Texte fourni:

┌──

SA MAJESTÉ LA REINE,

intimée.

____________________________________________________________________

 

Appel entendu le 1er décembre 2011, à Montréal (Québec).

 

Devant : L’honorable juge Robert J. Hogan

 

Comparutions :

 

Pour l’appelante :

L’appelante elle‑même

 

 

Représentant de l’intimée :

Amin Njonkou-Kouandou, stagiaire

 

 

____________________________________________________________________

 

JUGEMENT

 

L’appel interjeté à l’encontre des nouvelles déterminations établies en vertu de la Loi de l’impôt sur le revenu à l’égard de la prestation fiscale canadienne pour enfants pour les années de base 2005, 2006 et 2007, et à l’égard du crédit pour la taxe sur les produits et services pour l’année d’imposition 2007, est rejeté.

 

Signé à Ottawa, Canada, ce 1er jour de février 2012.

 

 

 

« Robert J. Hogan »

Juge Hogan


 

 

 

Référence : 2012 CCI 43

Date : 20120201

Dossier : 2010-3326(IT)I

ENTRE :

 

LAURIANNE GAUCHER,

appelante,

et

 

SA MAJESTÉ LA REINE,

intimée.

 

 

MOTIFS DU JUGEMENT

 

 

Le juge Hogan

 

I.       Introduction

[1]              Selon des avis de détermination établis par le ministre du Revenu national (le « ministre »), l’appelante est redevable de paiements en trop qu’elle aurait reçus au titre de la prestation fiscale canadienne pour enfants (« PFCE ») et du crédit pour la taxe sur les produits et services (« CTPS ») à l’égard de ses deux enfants pour la période de décembre 2007 à mai 2009. L’appelante concède qu’elle n’avait pas droit à ces paiements puisque les enfants résidaient avec leur père pendant cette période, mais elle prétend qu’elle n’est pas redevable du montant réclamé puisque c’est le père des enfants qui a en fait reçu les paiements en question. Elle se demande pourquoi le ministre a payé les sommes une deuxième fois au père des enfants, ce qui a fait qu’il lui demande de rembourser les paiements en trop.

 

II.      Exposé sommaire des faits

 

[2]              L’appelante et M. Jonathan Gagné ont vécu en union de fait. De cette union sont nés deux enfants.

 

[3]              L’appelante s’est séparée de son conjoint de fait en novembre 2007, alors que les enfants avaient respectivement 2 et 3 ans. Depuis la séparation, le père a la garde des enfants.

 

[4]              En 2004, l’appelante a déposé une demande de prestation fiscale pour enfants à la suite de la naissance de son premier enfant. Elle a fait de même en 2005, après la naissance de son deuxième enfant. Les versements de PFCE et de CTPS ont été déposés directement dans le compte bancaire conjoint de l’appelante et de M. Gagné à la Caisse Desjardins Les Salines de Saint-Hyacinthe.

 

[5]              La preuve démontre que l’appelante a remis sa carte bancaire Interac à M. Gagné lors de leur séparation en novembre 2007. L’appelante n’avait plus accès au compte bancaire à compter de cette date.

└──

Tâches de l'exercice:
1 - Répondez aux questions suivantes d'après la décision sur la prestation fiscale pour enfants :
(a) À quelle date et dans quelle ville l'appel a-t-il été entendu ?
(b) En quel mois et en quelle année l'appelante s'est-elle séparée de son conjoint de fait ?
(c) Dans quel compte les versements de PFCE et de CTPS étaient-ils déposés ?
2 - Poursuivez la décision sur la prestation fiscale pour enfants à partir de sa dernière phrase.
Les entrées forment un matériau distinct de la décision.

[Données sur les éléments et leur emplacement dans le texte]

┌──

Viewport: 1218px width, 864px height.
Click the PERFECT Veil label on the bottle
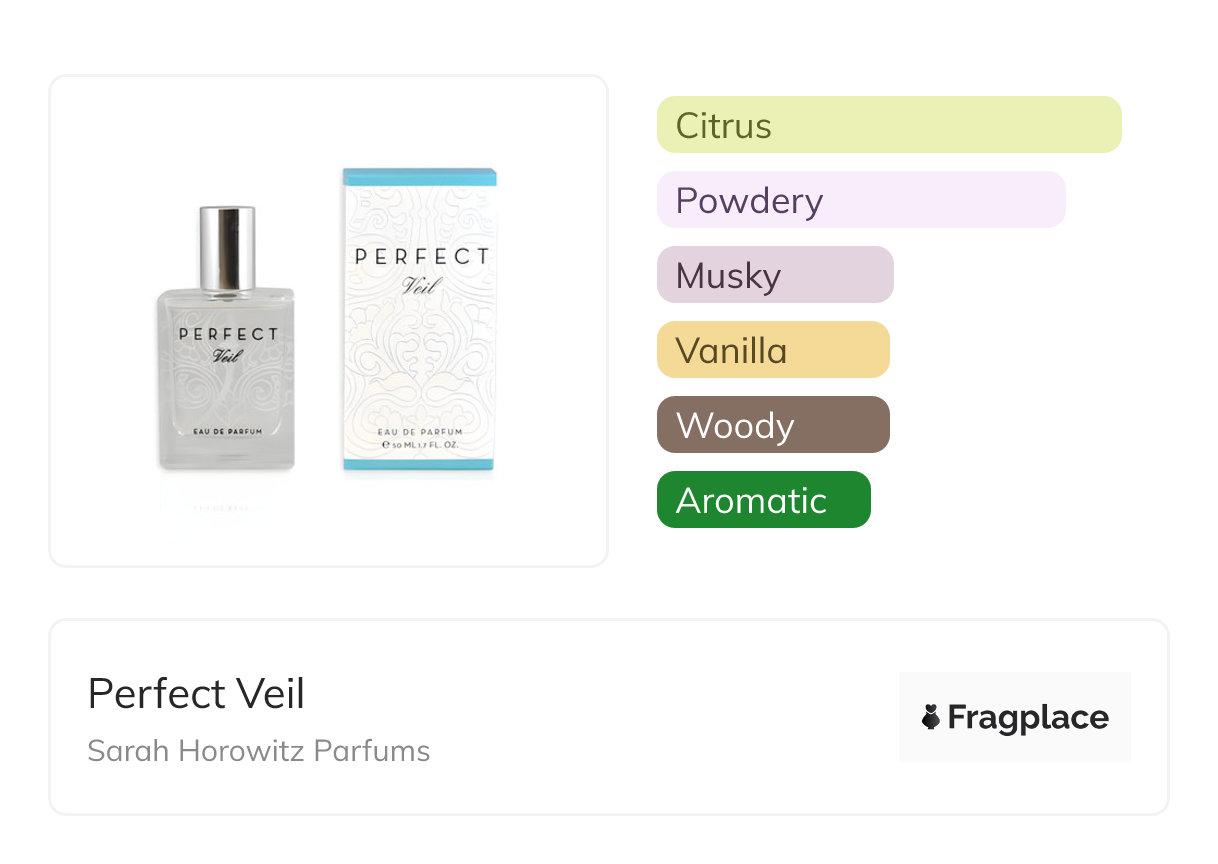(228, 343)
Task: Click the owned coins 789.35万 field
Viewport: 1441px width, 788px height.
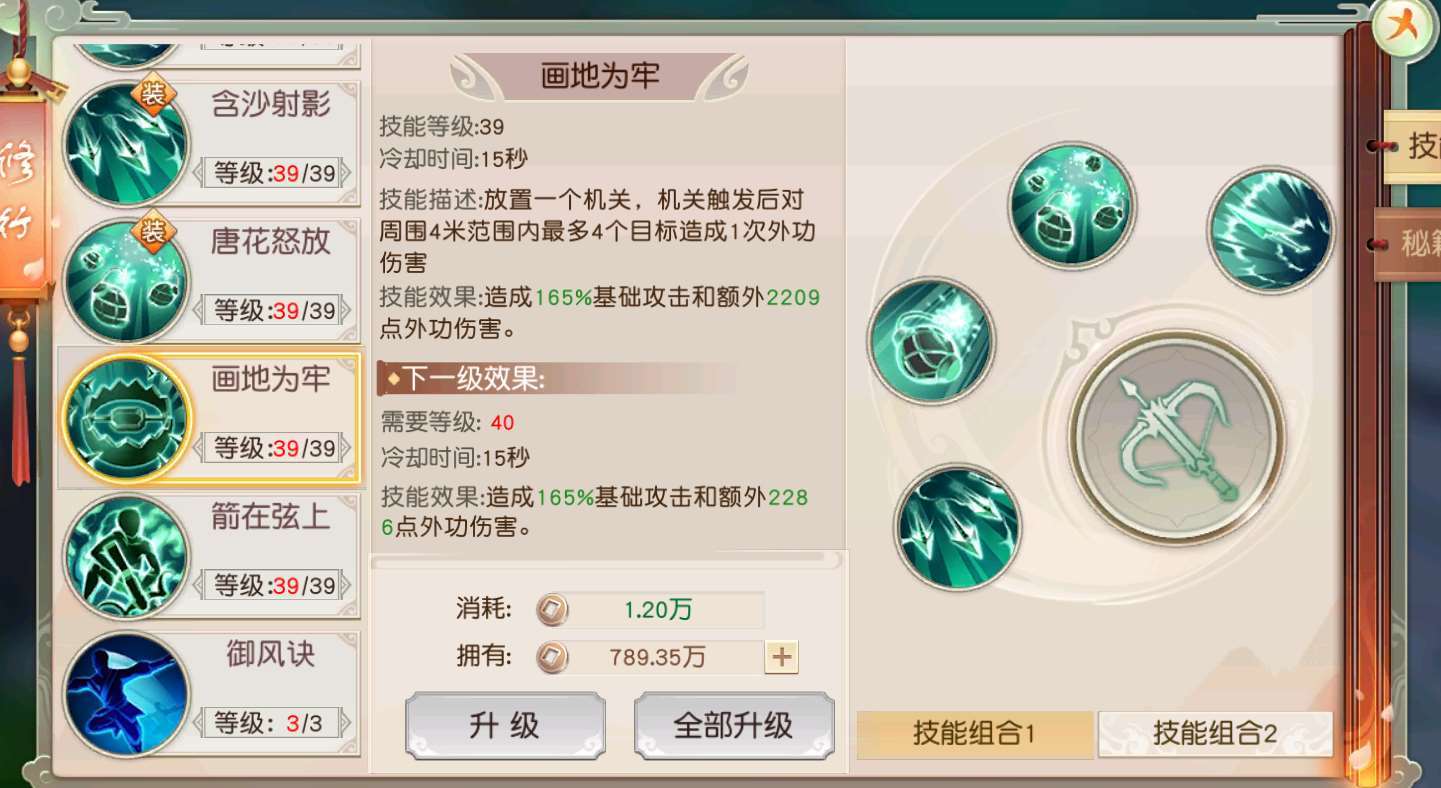Action: [651, 657]
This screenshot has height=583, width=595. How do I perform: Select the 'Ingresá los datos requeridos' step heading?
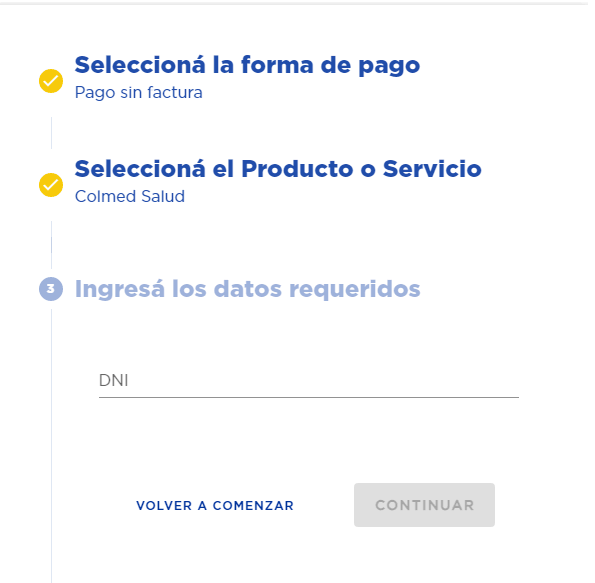point(247,289)
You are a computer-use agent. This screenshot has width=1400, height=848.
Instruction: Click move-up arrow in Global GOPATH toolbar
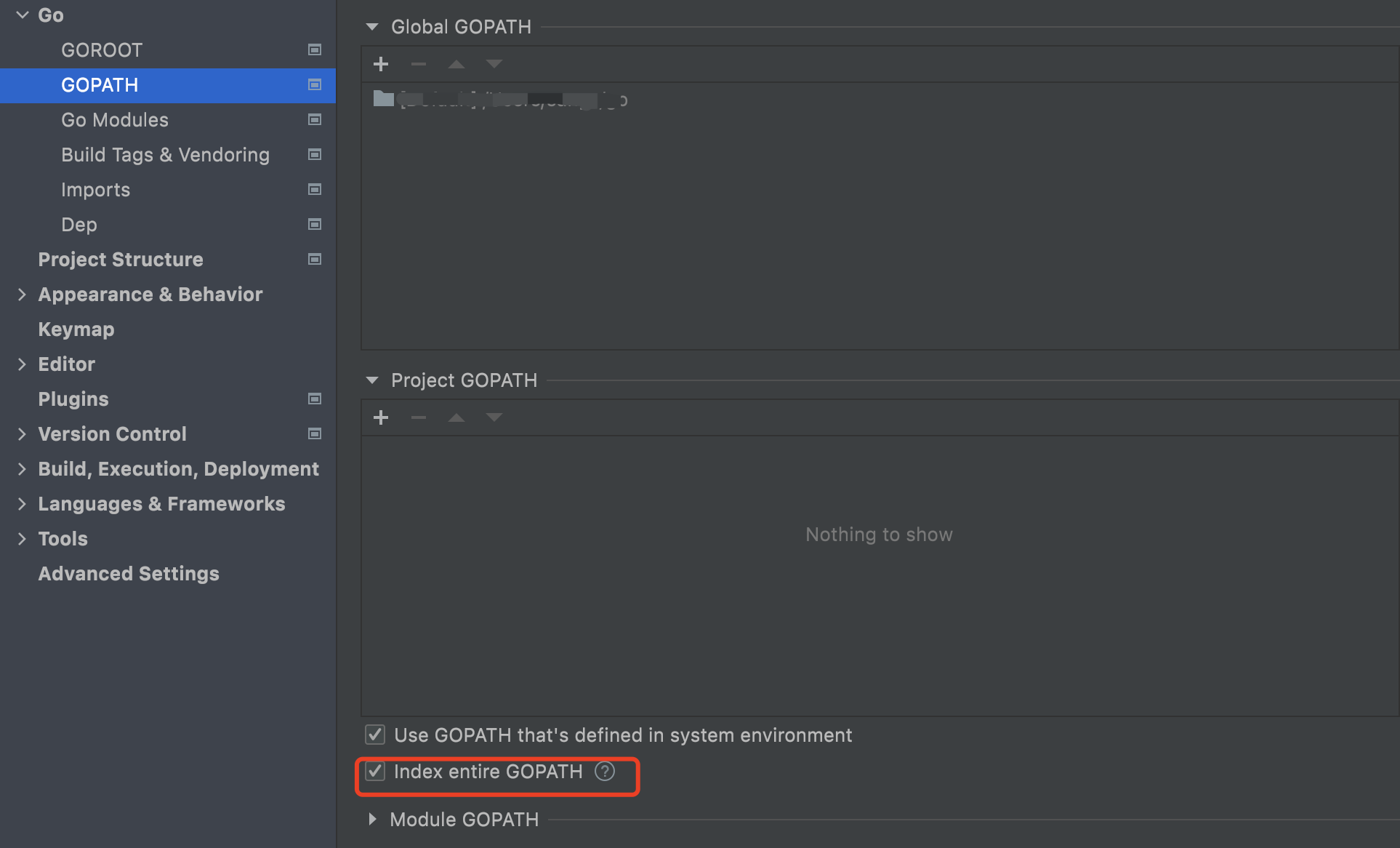pyautogui.click(x=456, y=64)
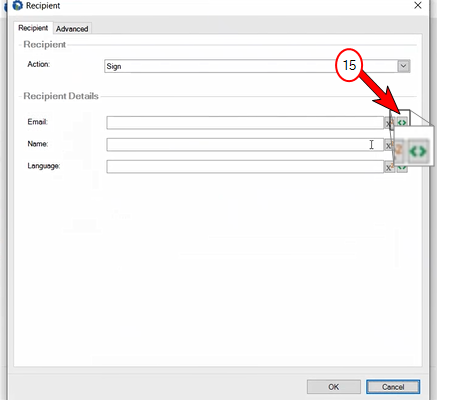
Task: Close the Recipient dialog window
Action: coord(418,5)
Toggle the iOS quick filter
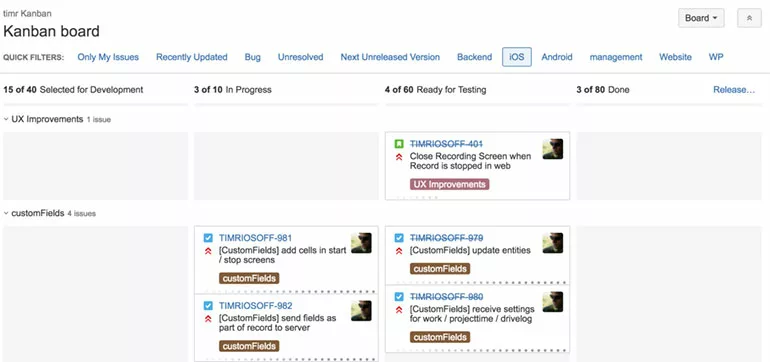 click(517, 57)

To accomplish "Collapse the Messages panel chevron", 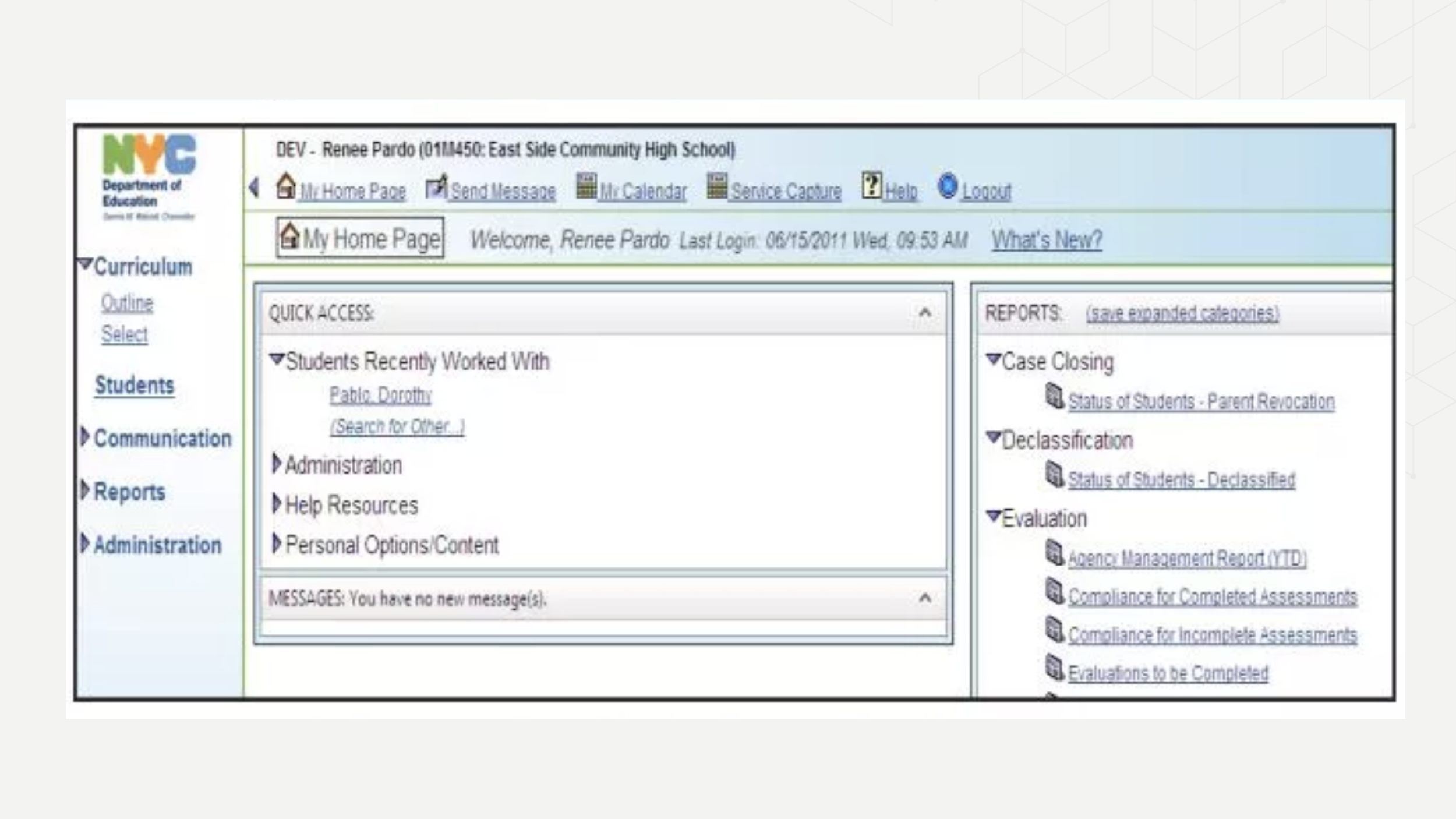I will click(924, 598).
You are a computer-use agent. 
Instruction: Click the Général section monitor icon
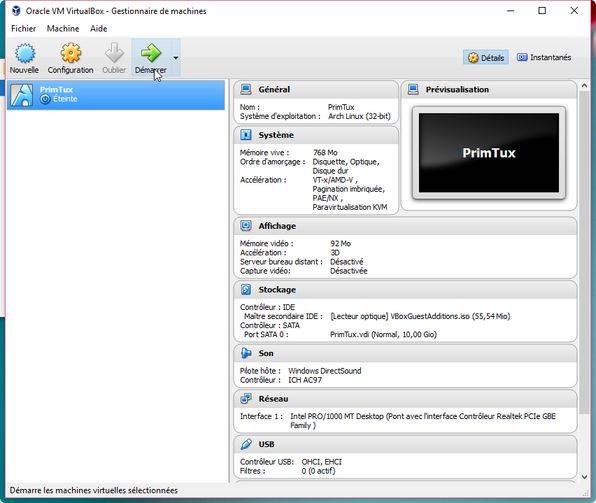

└──

Réponses par tâche:
1 -
(a) Le 1er décembre 2011, à Montréal (Québec).
(b) En novembre 2007.
(c) Dans le compte bancaire conjoint de l'appelante et de M. Gagné à la Caisse Desjardins Les Salines de Saint-Hyacinthe.

2 -
 

[6]              Après la séparation, l’appelante a déménagé à Drummondville et elle a ouvert un nouveau compte bancaire à la caisse populaire de cette ville pour faciliter ses transactions bancaires.

 

[7]              Finalement, en mai 2008, l’appelante a signé une renonciation à ses droits à l’égard du compte bancaire conjoint.

 

[8]              La preuve démontre que du mois de novembre 2007 au mois de mai 2009, l’appelante n’exerçait aucun contrôle sur le compte bancaire conjoint. M. Gagné a utilisé tous les paiements de PFCE et de CTPS déposés dans son compte pour payer les dépenses des enfants, dont il avait la garde.

 

[9]              En mai ou juin 2009, M. Gagné a déposé une demande de prestation fiscale pour enfants indiquant qu’il avait la garde exclusive de ses deux enfants, qui habitaient avec lui depuis novembre 2007. Il a demandé au ministre de déposer tous les paiements de PFCE dans le même compte bancaire conjoint que celui dans lequel les paiements antérieurs à l’appelante avaient été versés. Après la vérification de cette demande, le ministre a déterminé que M. Gagné était le particulier admissible à recevoir la PFCE et le CTPS à compter de novembre 2007.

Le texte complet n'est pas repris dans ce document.